5G Digitization in Manufacturing

#webinar, #ericsson, #manufacturing, #5g

May 4, 2023

The combination of 5G networks in industrial IoT and advanced analytics is opening up new opportunities for manufacturers to optimize their processes, reduce costs, and increase productivity. As different subsets of the manufacturing sector mature for the use of 5G networks, with some already benefitting from it, understanding the ins and outs of 5G digitization is key.


Teltonika Networks recently hosted a joint webinar with Ericsson that dived deep into this topic. Our Operational Marketing Project Executive, Pranas Aksamitauskas, and Ericsson’s Device Ecosystem Director, Micael Hermansson, discussed the limitations of 4G networks in manufacturing and the rapid adoption of 5G networks.

The webinar was recorded, so you can watch it now! But if you prefer reading into the topic in more detail, this article will do exactly that.

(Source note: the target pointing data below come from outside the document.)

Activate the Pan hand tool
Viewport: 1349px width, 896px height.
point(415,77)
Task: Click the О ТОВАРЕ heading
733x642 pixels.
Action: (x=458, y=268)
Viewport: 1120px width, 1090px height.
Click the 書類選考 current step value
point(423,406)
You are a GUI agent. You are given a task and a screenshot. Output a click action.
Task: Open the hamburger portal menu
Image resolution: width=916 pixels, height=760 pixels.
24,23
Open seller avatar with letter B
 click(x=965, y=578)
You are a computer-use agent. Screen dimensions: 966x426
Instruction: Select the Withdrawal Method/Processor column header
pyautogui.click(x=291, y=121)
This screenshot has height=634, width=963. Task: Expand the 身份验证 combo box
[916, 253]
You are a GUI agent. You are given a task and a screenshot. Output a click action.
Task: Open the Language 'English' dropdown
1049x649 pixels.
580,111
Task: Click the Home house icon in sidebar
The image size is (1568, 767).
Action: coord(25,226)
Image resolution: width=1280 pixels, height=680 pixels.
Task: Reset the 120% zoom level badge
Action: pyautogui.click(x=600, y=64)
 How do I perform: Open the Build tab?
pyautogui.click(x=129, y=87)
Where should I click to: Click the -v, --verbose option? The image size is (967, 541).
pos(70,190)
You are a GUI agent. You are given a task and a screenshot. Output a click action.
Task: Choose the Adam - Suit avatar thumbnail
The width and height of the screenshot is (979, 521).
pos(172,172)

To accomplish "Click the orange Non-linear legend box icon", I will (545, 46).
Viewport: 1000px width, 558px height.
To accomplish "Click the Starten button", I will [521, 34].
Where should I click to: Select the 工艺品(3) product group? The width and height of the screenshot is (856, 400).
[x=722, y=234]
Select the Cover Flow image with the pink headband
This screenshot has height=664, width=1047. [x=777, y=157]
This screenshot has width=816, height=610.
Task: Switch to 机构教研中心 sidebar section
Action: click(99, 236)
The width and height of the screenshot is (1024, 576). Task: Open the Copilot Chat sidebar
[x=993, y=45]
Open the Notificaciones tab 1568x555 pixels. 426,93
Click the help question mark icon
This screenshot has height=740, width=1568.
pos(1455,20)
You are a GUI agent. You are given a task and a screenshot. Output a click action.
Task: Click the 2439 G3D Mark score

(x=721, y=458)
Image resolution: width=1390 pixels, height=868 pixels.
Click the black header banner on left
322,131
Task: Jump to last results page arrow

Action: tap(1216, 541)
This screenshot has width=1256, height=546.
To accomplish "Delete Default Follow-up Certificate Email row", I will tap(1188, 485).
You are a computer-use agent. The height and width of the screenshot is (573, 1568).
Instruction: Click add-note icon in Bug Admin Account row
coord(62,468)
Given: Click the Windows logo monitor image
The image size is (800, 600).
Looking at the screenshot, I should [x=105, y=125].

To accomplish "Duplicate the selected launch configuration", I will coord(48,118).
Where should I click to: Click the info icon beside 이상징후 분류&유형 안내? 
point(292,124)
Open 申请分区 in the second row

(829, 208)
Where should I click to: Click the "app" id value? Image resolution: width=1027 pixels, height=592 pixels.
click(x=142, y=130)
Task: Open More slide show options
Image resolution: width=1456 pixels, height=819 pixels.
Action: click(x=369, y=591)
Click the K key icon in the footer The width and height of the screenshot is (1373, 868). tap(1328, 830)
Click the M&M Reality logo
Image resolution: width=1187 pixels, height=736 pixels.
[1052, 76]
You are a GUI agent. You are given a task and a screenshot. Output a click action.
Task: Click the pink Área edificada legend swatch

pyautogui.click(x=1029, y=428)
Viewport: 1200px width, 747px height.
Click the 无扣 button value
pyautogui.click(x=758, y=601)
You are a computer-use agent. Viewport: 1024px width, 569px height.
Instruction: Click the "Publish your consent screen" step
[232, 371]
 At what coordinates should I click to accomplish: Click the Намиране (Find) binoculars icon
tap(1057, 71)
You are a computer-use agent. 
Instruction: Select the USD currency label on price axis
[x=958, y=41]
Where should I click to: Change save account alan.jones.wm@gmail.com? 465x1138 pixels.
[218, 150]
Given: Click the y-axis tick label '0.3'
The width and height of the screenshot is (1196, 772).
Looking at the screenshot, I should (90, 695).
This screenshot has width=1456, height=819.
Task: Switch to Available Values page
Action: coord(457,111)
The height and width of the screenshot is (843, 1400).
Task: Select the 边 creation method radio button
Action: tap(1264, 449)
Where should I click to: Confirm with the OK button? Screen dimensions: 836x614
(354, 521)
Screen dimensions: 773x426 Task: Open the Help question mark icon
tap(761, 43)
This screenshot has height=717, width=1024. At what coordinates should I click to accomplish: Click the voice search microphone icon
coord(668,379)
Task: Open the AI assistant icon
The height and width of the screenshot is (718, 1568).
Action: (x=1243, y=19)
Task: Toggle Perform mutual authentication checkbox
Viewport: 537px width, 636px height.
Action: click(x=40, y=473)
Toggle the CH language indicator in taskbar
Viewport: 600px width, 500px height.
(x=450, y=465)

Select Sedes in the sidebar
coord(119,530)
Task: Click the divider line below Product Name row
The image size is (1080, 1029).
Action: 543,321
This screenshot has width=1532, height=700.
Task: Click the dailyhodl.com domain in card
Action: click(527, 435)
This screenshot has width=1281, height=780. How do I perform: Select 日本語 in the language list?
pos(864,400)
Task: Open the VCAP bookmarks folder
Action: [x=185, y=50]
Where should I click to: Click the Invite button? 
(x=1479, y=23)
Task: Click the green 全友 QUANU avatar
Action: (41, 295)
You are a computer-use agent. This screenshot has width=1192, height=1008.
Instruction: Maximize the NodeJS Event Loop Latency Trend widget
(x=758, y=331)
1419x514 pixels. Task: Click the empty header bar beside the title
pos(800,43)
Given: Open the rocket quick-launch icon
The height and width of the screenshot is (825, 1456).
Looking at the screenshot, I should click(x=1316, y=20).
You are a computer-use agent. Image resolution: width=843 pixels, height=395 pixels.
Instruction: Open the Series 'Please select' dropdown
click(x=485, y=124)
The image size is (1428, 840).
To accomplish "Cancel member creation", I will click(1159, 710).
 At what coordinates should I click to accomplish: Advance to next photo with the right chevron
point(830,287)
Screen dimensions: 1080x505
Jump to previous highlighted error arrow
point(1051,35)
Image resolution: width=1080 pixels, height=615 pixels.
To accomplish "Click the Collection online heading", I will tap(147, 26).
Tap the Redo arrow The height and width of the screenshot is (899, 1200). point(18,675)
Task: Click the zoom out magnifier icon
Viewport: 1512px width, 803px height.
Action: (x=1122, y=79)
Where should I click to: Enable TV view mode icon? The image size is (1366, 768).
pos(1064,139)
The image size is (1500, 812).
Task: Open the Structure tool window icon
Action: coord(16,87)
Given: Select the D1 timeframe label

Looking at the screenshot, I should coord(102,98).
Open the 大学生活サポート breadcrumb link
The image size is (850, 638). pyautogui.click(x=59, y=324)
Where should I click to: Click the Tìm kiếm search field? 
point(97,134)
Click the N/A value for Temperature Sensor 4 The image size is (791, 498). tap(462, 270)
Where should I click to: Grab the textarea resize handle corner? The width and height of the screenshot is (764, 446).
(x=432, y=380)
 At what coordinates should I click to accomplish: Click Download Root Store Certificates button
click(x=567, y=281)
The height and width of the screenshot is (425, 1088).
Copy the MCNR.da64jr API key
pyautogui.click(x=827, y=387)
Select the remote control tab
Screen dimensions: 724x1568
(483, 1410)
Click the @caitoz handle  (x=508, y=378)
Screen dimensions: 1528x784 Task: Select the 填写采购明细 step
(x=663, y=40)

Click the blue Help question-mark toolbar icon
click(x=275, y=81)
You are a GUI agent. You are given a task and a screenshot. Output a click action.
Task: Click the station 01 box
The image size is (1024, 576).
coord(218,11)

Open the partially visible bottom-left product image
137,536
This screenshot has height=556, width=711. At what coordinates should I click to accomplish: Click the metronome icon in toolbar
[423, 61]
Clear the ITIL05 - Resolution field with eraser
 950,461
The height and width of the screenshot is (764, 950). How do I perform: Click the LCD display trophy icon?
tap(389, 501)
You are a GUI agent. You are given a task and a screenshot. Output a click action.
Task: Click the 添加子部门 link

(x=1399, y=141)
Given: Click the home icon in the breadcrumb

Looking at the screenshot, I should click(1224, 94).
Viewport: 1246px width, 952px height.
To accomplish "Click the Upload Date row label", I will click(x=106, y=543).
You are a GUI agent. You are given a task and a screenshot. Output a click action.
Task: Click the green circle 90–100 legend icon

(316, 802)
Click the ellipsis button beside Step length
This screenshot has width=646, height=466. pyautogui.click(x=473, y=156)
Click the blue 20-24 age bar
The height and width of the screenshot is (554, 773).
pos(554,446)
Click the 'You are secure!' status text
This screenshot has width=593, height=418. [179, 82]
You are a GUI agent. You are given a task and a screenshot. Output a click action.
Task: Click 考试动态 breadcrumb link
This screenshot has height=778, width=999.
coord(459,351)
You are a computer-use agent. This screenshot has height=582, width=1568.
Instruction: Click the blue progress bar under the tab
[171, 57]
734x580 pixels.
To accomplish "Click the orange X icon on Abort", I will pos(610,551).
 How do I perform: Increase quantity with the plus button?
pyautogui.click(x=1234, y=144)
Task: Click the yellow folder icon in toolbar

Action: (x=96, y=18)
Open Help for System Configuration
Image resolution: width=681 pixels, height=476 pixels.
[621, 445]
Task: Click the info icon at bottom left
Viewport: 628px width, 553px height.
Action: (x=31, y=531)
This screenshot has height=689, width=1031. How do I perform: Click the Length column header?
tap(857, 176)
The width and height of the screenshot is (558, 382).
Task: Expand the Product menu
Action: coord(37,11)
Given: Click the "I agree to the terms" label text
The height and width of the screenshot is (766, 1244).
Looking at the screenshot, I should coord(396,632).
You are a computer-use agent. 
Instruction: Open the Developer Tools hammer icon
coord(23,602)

The Limitations of 4G Networks in Manufacturing

As Micael explained in the webinar, the need for 5G digitization begins with the limitations of 4G in meeting the sector’s growing demand for automation, remote capabilities, throughput, and enhanced security. To meet this demand, a network must deliver on three core elements.

1. Reliable Low Latency

Manufacturing requires reliable low latency, as even a slight delay can result in lost productivity, increased costs, and reduced efficiency. For example, in an assembly line, a delay in the transfer of product specifications or production data can lead to bottlenecks and downtime, which can be costly for the company.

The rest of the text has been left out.